HOW TO COMPLETE THIS TASK:
Look through the records below and copy each line that includes the word "sidebar".

==*==

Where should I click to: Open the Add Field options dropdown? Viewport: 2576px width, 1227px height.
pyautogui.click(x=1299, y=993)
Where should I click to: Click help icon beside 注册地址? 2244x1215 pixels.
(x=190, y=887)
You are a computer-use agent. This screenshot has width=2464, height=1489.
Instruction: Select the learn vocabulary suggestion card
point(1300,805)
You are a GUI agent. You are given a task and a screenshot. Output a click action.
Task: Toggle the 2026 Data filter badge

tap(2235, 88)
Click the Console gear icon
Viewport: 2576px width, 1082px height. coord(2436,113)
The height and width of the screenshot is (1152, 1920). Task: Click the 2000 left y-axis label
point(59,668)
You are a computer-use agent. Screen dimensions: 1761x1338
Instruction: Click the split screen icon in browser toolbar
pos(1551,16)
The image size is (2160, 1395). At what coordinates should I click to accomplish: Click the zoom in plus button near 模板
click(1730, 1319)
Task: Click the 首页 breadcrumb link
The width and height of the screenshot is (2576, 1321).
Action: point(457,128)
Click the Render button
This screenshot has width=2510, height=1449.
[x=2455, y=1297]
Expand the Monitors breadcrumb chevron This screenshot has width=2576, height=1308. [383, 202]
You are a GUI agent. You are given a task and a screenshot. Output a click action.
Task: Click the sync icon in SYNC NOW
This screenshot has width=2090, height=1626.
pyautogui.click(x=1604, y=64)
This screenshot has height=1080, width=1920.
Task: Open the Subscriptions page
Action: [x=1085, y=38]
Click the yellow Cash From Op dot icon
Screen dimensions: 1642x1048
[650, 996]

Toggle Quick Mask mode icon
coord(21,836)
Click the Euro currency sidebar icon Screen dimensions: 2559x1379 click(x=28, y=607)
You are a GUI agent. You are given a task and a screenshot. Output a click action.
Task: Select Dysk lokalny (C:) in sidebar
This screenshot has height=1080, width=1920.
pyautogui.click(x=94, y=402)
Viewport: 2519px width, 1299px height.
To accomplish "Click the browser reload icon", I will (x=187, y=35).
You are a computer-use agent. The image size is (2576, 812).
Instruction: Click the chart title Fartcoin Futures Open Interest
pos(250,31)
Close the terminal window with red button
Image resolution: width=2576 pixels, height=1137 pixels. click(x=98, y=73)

==*==

SOLUTION FOR THIS EXERCISE:
Click the Euro currency sidebar icon Screen dimensions: 2559x1379 click(x=28, y=607)
Task: Select Dysk lokalny (C:) in sidebar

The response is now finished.